---------- Selected excerpt ----------

March 23rd, 2007 at 12:24 pm
well, you could go with CREATE VIEW, if you have a sufficiently new version of mysql. It’s actually quite simple.
March 23rd, 2007 at 12:28 pm
CREATE TABLE aarontbl (
uid int(11) NOT NULL,
keyfld varchar(6) DEFAULT NULL,
valfld varchar(6) DEFAULT NULL
);
INSERT INTO aarontbl (uid, keyfld, valfld) VALUES
(1,’name’,'Aaron’),
(1,’age’,'28′),
(1,’iq’,'50′),
(2,’name’,'John’),
(2,’age’,'17′),
(2,’iq’,'110′),
(2,’geekfu’,'100′);
CREATE VIEW aaronview (uid, name, age, iq, geekfu) AS
SELECT DISTINCT a.uid,
b.valfld AS name,
c.valfld AS age,
d.valfld AS iq,
e.valfld AS geekfu
FROM aarontbl AS a
LEFT JOIN aarontbl AS b ON (a.uid = b.uid AND b.keyfld = ‘name’)
LEFT JOIN aarontbl AS c ON (a.uid = c.uid AND c.keyfld = ‘age’)
LEFT JOIN aarontbl AS d ON (a.uid = d.uid AND d.keyfld = ‘iq’)
LEFT JOIN aarontbl AS e ON (a.uid = e.uid AND e.keyfld = ‘geekfu’);
March 23rd, 2007 at 12:51 pm
Lorenzo, thanks… My main problem is that I was thinking that the data values were arbitrary and not defined.

----------

=== Goal A ===
Translate into Spanish this sentence from the comment thread on MySQL views: "My main problem is that I was thinking that the data values were arbitrary and not defined."
=== Goal B ===
According to the comment thread on MySQL views, which statement could be used with a sufficiently new version of MySQL?

---------- Stored data ----------

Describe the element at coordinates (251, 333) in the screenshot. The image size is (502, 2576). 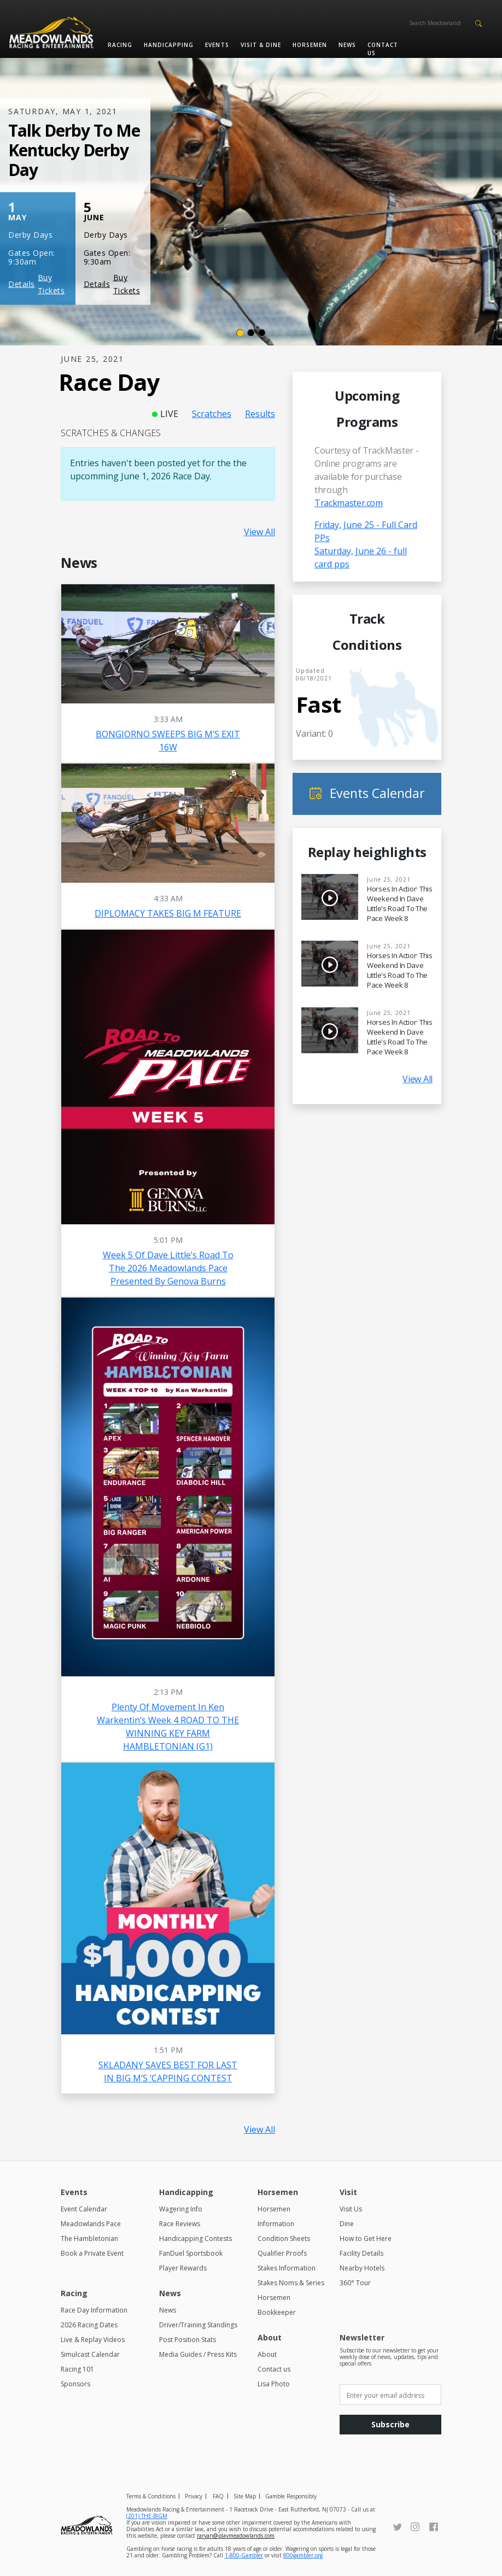
I see `[Slide 2]` at that location.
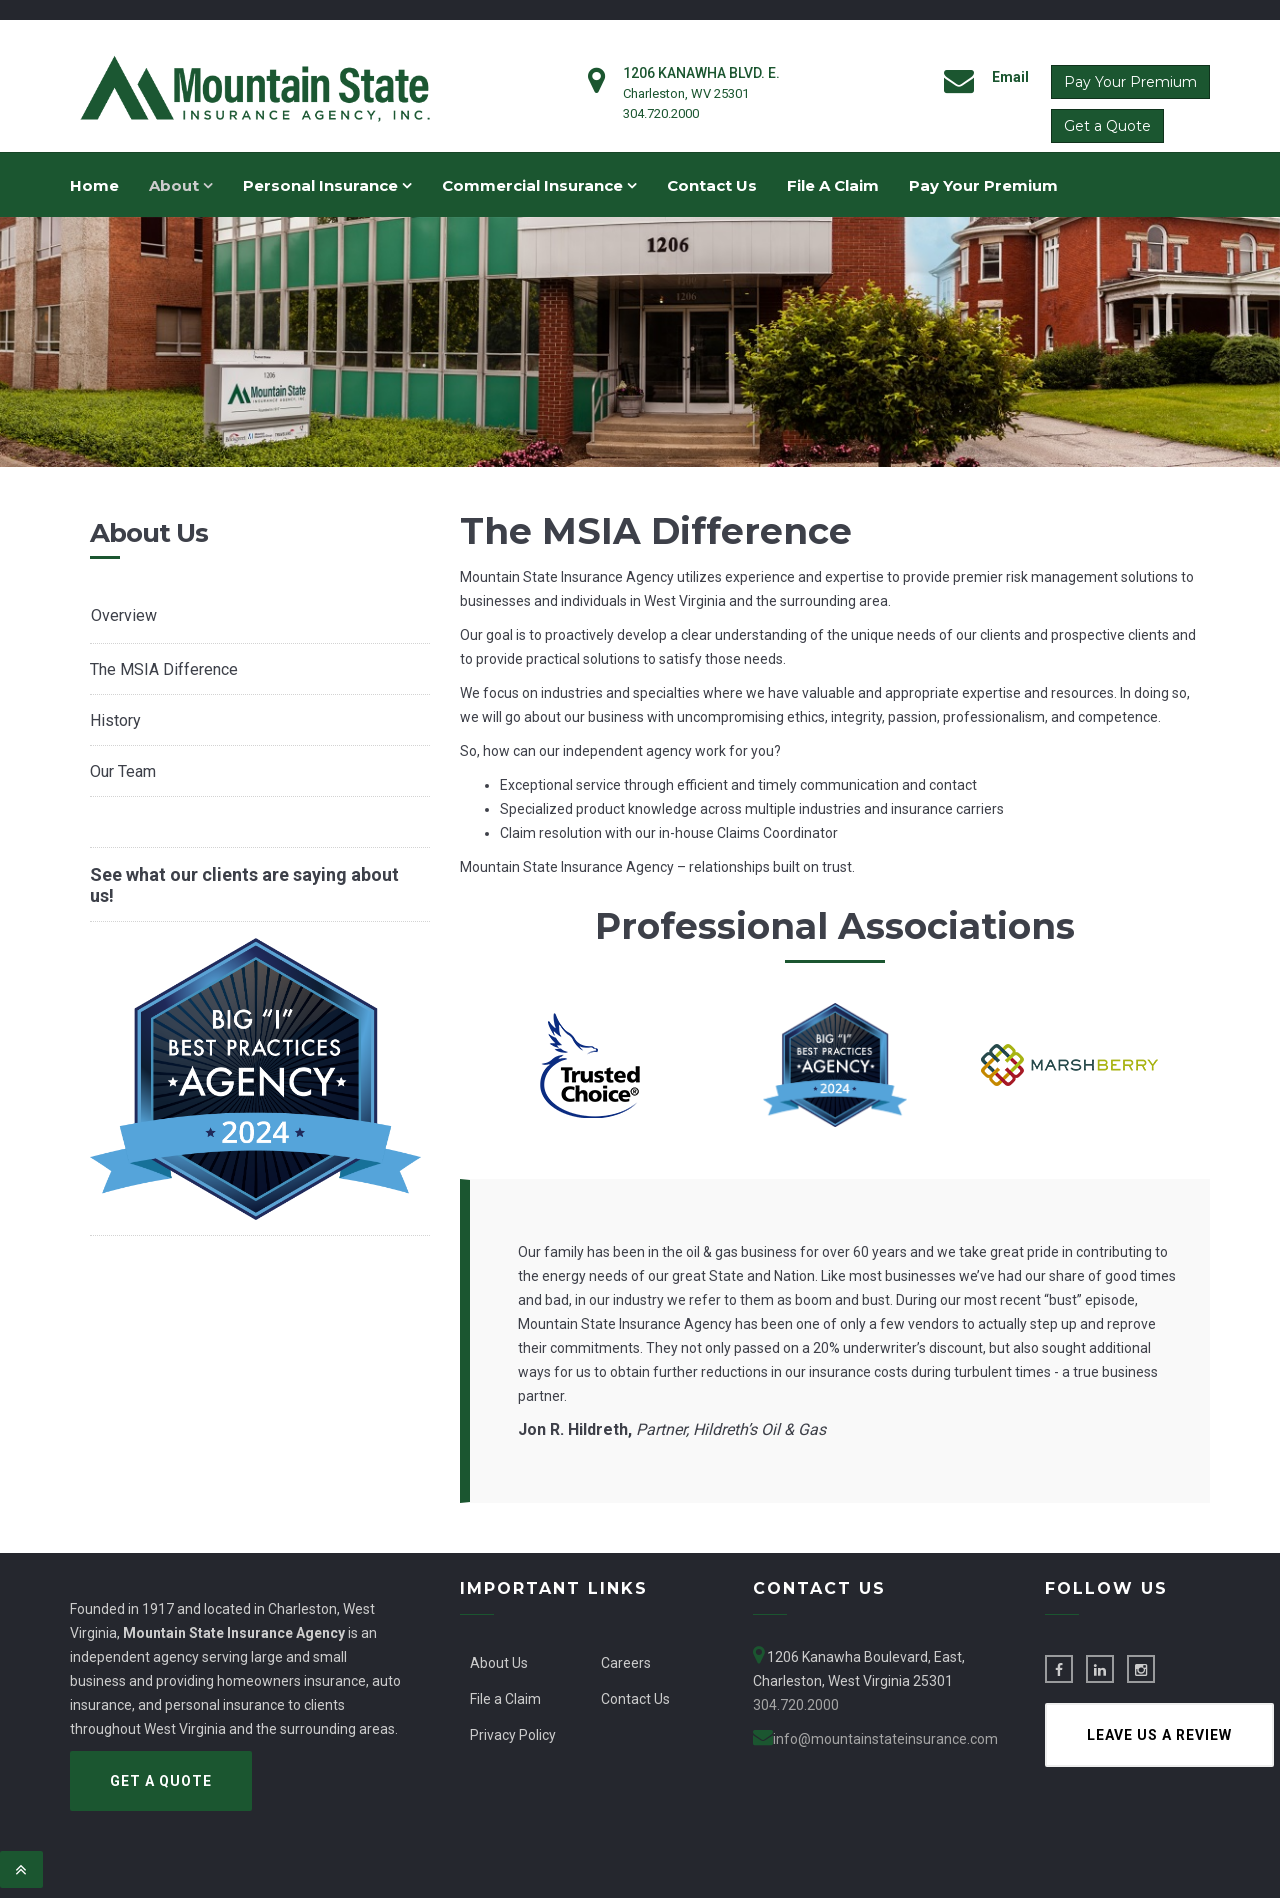 Image resolution: width=1280 pixels, height=1898 pixels. Describe the element at coordinates (123, 771) in the screenshot. I see `Our Team` at that location.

----------

=== Task response A ===
Mi principal problema es que pensaba que los valores de los datos eran arbitrarios y no estaban definidos.

=== Task response B ===
CREATE VIEW